Libya's Information Ministry announced that NATO bombs struck al-Jamahiriyah TV's Tripoli offices during a Monday daylight raid. Little wonder: Libyan state television has for months broadcast calls for towns to be "cleansed" of rebels.

"NATO has clearly hit what it was aiming at," tweets al-Jazeera reporter Cal Perry. The station appears to be accessible on the Internet, but its "signal is cracking from #Tripoli."

Indeed, the website of Gadhafi's televised propaganda apparatus is still online, offering videos that showcase a "speech of defiance" from the dictator and features on the "grand popular celebrations" in favor of his 38-year rule. There's even an English language adjunct, so Gadhafi's international messages don't get garbled by Google Translate.

If anything, it's curious that NATO refrained from targeting Gadhafi TV during the first two months of the war. A grassroots petition hosted at Change.org back in March urged the Mideast satellite provider Nilesat to stop hosting regime propaganda, calling the broadcasts a tool to incite violence against civilians. More recently, it's been a tool to embarrass Gadhafi's foreign enemies, proudly displaying a visit from South African President Jacob Zuma and even a message of support from Cynthia McKinney, the left-wing former congresswoman.

And NATO has only expanded its air campaign to more aggressively target Gadhafi's rule.
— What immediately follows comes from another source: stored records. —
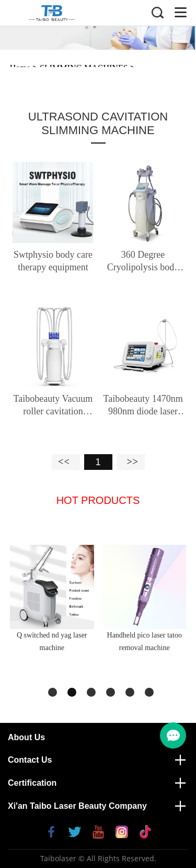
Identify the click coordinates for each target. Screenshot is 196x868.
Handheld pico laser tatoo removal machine (144, 641)
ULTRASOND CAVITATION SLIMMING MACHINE (98, 123)
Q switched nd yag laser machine (52, 641)
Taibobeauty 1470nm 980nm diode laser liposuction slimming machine (143, 405)
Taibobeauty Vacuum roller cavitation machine (53, 405)
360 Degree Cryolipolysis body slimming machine (143, 261)
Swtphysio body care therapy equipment (53, 261)
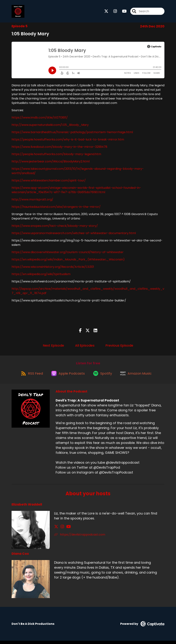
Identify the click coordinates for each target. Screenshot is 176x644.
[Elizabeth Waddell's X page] (56, 530)
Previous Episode (119, 347)
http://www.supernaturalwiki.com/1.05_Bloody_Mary (50, 126)
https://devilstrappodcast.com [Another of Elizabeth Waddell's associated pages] (79, 538)
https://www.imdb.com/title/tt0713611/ (40, 119)
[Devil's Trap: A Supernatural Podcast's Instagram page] (113, 12)
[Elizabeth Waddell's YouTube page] (65, 530)
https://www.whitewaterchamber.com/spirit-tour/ (49, 182)
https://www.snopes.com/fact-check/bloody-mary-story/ (55, 227)
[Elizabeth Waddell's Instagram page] (61, 530)
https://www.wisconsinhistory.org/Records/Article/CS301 (53, 268)
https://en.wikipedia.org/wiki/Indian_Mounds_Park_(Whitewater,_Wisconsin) (68, 260)
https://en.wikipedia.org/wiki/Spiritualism (41, 275)
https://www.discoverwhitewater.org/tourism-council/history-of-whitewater (67, 253)
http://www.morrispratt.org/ (32, 201)
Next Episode (53, 347)
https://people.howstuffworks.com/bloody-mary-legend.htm (56, 155)
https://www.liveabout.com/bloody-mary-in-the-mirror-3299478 (59, 148)
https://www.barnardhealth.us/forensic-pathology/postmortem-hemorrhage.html (72, 133)
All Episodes (85, 347)
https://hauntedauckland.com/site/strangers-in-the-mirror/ (56, 208)
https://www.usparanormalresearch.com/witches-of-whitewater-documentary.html (74, 234)
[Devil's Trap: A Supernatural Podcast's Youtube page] (122, 12)
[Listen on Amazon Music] (138, 376)
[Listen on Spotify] (103, 376)
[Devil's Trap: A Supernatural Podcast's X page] (106, 12)
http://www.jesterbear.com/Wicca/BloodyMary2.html (50, 162)
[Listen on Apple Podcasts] (67, 376)
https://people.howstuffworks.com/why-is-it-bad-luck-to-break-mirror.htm (68, 141)
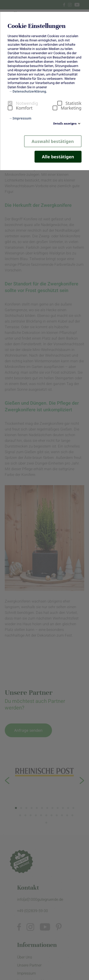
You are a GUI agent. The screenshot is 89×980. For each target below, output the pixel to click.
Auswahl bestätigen (53, 141)
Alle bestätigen (58, 156)
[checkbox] (10, 103)
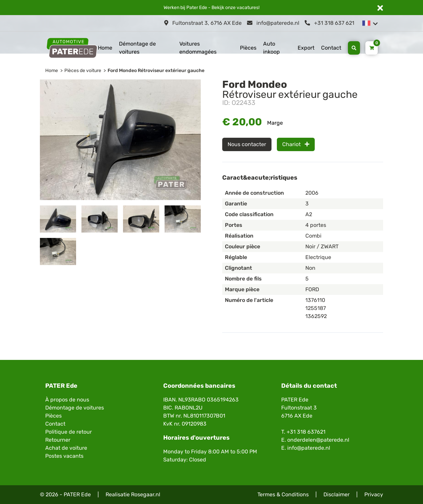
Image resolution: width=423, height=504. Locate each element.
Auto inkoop (271, 48)
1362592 (316, 316)
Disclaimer (337, 494)
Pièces (248, 48)
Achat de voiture (66, 448)
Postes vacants (64, 456)
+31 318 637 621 (329, 23)
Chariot (296, 144)
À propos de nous (67, 399)
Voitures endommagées (198, 48)
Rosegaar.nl (145, 494)
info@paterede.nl (273, 23)
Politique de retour (68, 432)
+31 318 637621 (306, 432)
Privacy (374, 494)
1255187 (315, 308)
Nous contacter (247, 144)
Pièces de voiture (83, 70)
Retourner (58, 440)
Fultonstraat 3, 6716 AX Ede (203, 23)
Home (105, 48)
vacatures (247, 7)
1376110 (315, 300)
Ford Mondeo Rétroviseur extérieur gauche (156, 70)
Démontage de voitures (137, 48)
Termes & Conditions (283, 494)
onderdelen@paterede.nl (318, 440)
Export (306, 48)
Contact (331, 48)
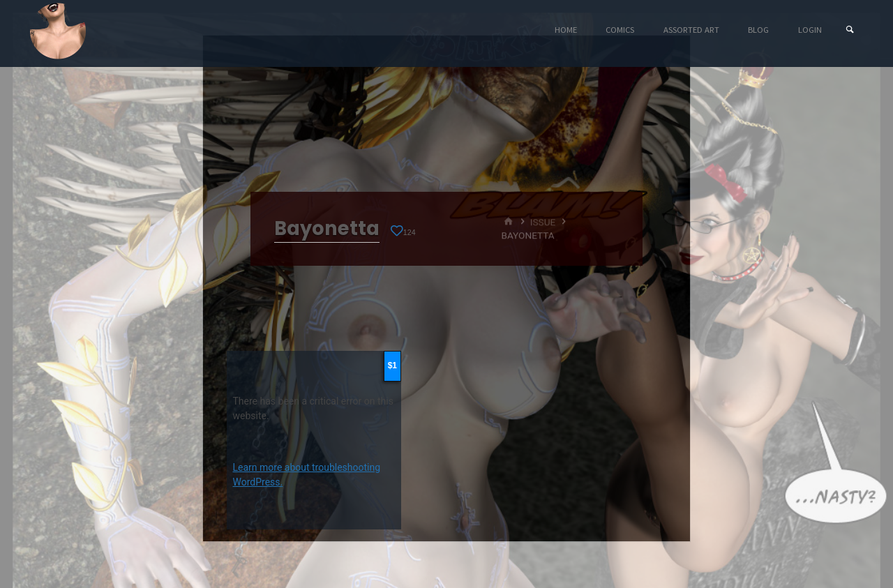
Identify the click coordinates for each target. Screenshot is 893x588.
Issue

French and British attack helicopters launched their first missions in Libya, hitting regime forces in Brega over the weekend. On Sunday, NATO announced "intensive and sustained strikes" against "command and control centers, a number of military support facilities and anti-aircraft weapon sites" in the capitol of Tripoli.

Lt. General Charles Bouchard, the commander of NATO forces in Libya, called those targets "vital" and the "hub of Gadhafi's command network." During a Monday press conference, the NATO secretary-general, Anders Fogh Rasmussen, boasted, "we have damaged or destroyed almost 1800 legitimate military targets" so far, and the alliance has agreed to continue the war for another 90 days, despite unease from the U.S. Congress.

The rebels' campaign on the ground seems to have regained some momentum. Rebels drove regime forces out of a mountain town 60 miles southwest of Tripoli on Monday. But the air and sea campaigns, provided by NATO, have now entered their 78th day – tying the length of the 1999 Kosovo war, all without using NATO boots on the ground. (Well, not counting the intelligence folks.) Gadhafi may not be able to change the channel. But he's also digging in for an even longer fight.